Toplanan delillere göre davalının sigortalısı aracın karıştığı tek taraflı trafik kazasında davacının yaralanarak zarar gördüğü, zararın TBK’nun 49. ve 54. maddeleri uyarınca tazmininin gerektiği, davacının maluliyet durumunun usulüne uygun bulunan raporla belirlendiği, bakıcı gideri zararının bulunmadığı tespit ediliğinden bu alacak kalemi yönünden davanın kısmen reddi gerektiği, davacının talep edebileceği geçici ve sürekli iş göremezlik tazminat miktarının aktüer bilirkişi tarafından hükme esas alınan raporla belirlendiği, davacının bilirkişi raporuna göre 08/09/2022 tarihli dilekçesi ile talebini artırdığı anlaşılmıştır.

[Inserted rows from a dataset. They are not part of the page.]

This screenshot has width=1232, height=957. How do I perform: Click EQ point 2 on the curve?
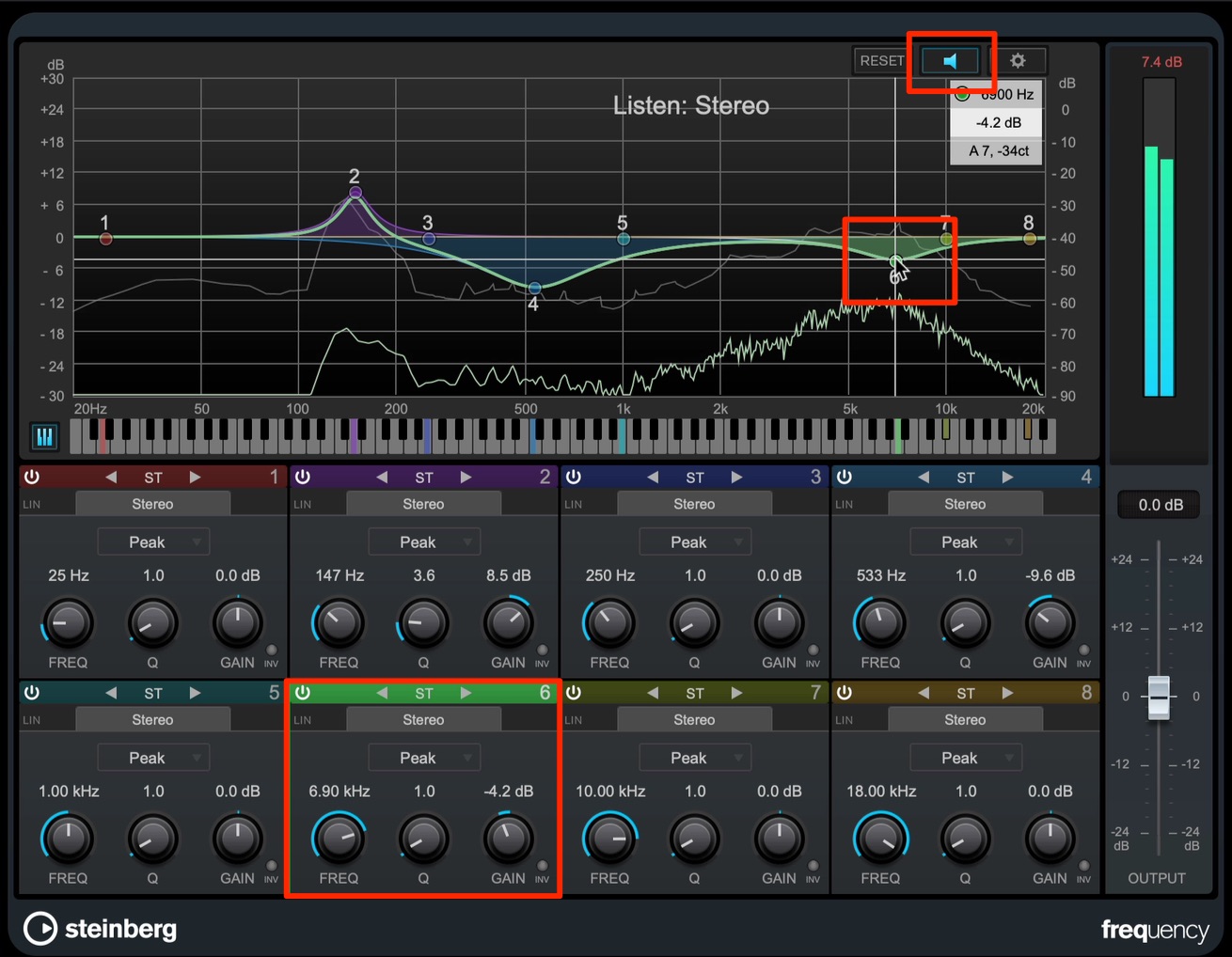click(355, 193)
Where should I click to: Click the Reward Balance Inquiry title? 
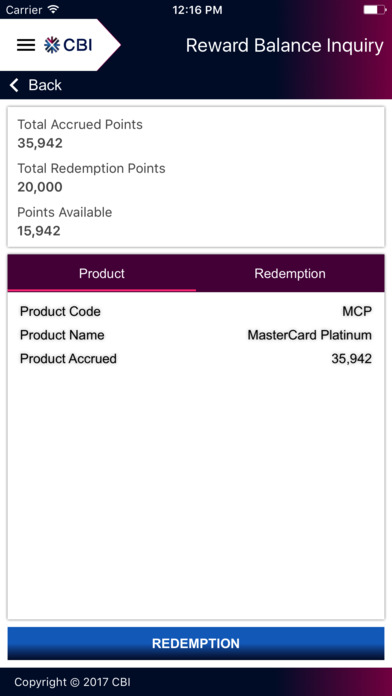point(285,46)
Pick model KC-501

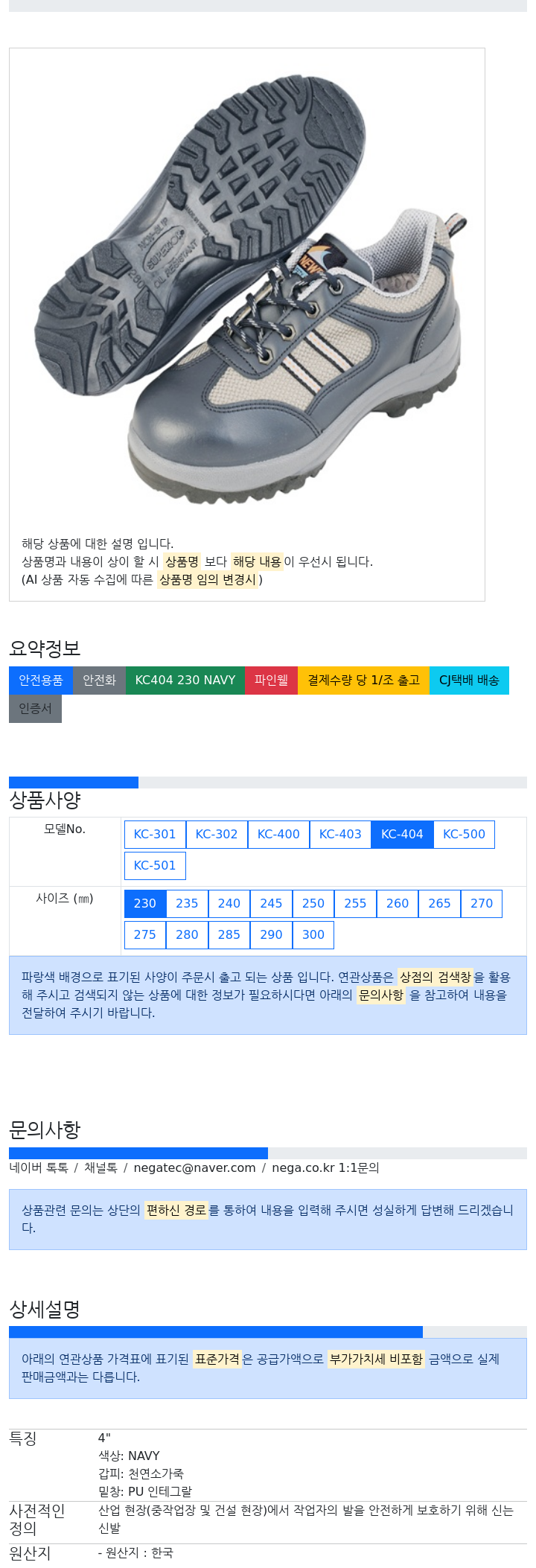pyautogui.click(x=155, y=866)
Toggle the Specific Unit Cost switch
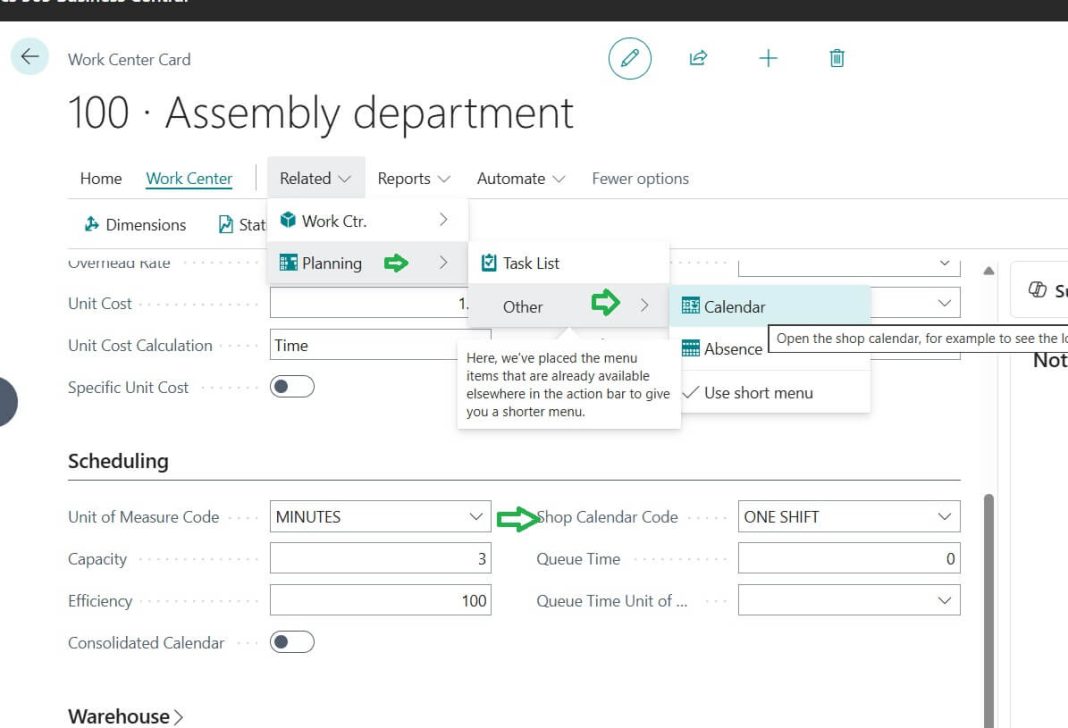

Açıklanan gerekçelerle, davalının ZMMS poliçesi kapsamında işletenle birlikte poliçe limitlerinde zarardan sorumlu olduğu ve davacının davasının müterafik kusur indirimi de gözetilerek bu hali ile kısmen sübut bulduğu anlaşılmakla davanın kısmen kabulüne karar vermek gerekmiş, TBK’nun 51 ve 52. maddelerinden kaynaklanan hakkaniyet ve takdiri indirimler nedeniyle, indirimden dolayı reddedilen kısım için davalı yararına vekalet ücreti takdir edilememiş ve yargılama giderinin paylaştırılmamış, takdiren aşağıdaki şekilde hüküm kurulmuştur.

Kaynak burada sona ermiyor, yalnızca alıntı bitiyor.